The Virus before The Virus: Agribussiness
Many scientists are now saying “I told you so’ – this novel mutant virus was supposedly discovered in bats since 2013. For instance, the global health expert Alanna Shaikh recently in a TED talk warns about the epidemics yet to come because “When we burn and plow the Amazon forest .…when wild animals in China are hunted to extinction” we are inevitably contacting unexpected diseases. Similarly, Kate Jones, Chair of Ecology and Biodiversity, University College London states that Covid is to blame on ‘human actions’ that degrade the environment: “It’s not OK to transform a forest into agriculture without understanding the impact that has on climate, carbon storage, disease emergence and flood risk.” USAID funded program PREDICT, led by Prof. Dennis Carroll, dedicated more than a decade to such work of predictions, a topic in the 2020 Netflix documentary series Pandemia. I was intrigued by Carroll’s scientifically detached description of viruses, which made me think of the Big Giant corporations of capitalism: they “aren’t living organisms. … they have no machinery to be able to live on their own. They’re looking for an ecosystem that has all of the other cellular machinery essential for replication.”

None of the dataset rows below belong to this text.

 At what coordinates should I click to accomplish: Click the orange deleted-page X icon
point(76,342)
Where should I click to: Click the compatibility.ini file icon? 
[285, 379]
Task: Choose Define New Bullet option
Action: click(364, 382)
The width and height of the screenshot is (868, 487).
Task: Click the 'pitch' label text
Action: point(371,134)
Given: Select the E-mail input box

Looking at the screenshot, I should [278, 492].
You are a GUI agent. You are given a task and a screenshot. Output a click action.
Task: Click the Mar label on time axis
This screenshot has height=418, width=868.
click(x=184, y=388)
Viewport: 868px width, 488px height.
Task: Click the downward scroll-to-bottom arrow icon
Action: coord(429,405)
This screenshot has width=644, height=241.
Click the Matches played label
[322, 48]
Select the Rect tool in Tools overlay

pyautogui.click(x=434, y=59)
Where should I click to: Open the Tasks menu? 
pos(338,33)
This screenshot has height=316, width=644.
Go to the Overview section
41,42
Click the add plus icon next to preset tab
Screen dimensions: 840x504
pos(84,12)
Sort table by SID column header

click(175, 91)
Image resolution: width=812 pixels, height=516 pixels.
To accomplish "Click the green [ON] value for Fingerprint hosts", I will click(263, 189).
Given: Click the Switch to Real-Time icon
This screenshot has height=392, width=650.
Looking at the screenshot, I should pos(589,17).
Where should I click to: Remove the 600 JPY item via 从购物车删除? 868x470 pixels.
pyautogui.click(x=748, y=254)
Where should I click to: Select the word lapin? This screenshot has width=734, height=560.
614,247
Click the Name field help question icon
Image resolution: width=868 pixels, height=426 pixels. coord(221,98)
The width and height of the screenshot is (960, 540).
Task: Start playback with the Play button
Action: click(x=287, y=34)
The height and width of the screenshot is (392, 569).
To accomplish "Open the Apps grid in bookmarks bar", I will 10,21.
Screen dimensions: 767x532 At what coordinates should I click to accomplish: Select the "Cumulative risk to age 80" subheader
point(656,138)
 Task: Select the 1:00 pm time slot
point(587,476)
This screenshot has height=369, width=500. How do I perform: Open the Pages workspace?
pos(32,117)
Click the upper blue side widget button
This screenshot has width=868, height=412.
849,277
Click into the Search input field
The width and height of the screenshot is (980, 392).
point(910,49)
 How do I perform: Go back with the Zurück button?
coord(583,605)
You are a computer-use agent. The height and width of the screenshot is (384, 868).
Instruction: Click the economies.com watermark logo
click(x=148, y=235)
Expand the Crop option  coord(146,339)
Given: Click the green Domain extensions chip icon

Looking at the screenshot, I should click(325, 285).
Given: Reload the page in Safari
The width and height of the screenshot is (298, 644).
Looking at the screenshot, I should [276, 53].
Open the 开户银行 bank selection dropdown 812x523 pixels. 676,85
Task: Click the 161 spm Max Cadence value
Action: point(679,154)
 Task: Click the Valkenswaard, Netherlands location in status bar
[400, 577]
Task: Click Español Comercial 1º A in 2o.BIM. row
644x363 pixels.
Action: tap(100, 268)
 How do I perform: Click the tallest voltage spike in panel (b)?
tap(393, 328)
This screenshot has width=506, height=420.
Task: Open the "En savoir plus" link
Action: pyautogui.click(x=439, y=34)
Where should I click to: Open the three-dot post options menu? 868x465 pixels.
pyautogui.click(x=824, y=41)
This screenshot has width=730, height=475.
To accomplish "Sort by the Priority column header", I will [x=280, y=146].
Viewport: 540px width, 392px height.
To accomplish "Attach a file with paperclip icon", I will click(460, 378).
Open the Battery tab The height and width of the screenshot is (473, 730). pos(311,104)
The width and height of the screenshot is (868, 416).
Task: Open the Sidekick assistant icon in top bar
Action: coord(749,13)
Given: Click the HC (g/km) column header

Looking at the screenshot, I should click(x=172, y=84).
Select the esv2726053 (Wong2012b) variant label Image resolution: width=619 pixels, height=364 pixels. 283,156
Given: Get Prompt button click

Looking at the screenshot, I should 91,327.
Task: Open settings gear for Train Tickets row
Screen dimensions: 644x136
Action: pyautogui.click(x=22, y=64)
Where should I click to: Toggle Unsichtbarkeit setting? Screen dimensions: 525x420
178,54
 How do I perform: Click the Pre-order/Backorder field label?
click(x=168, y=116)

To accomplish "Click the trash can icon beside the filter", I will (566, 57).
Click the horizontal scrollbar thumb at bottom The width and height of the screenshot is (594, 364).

But scientists do not seem to emphasize the big Virus in the room: it is not just any form of agriculture which led us here, but rather the dominant industrial model. In the case of wild animal trade in China, for instance, The Guardian reports how, as the sector became formalized and branded as luxury products, the smallholders were pushed out economically and geographically, closer to the edge of the forests, where the bats and their viruses live.
Agribusiness practically invited Pandemics: it is not agriculture per se or some abstract’ humanity that provokes viruses to mutate. It is not some neutral ‘we’ that asked for more market supplies of wild animal food. In other words, it is industrial farming and trade markets that defied predictions for few more bucks. It is not enough to focus on how to fight pandemics finding some smart technology or universal vaccine. As also Noam Chomsky has recently stated, even if pandemics was expected,
“it is a colossal market failure, …exacerbated by the savage neoliberal intensification of deep social economic problems. (…) the drug companies we have handed over our fate to are private tyrannies, unaccountable to the public, making body lotions more profitable than finding a vaccine.”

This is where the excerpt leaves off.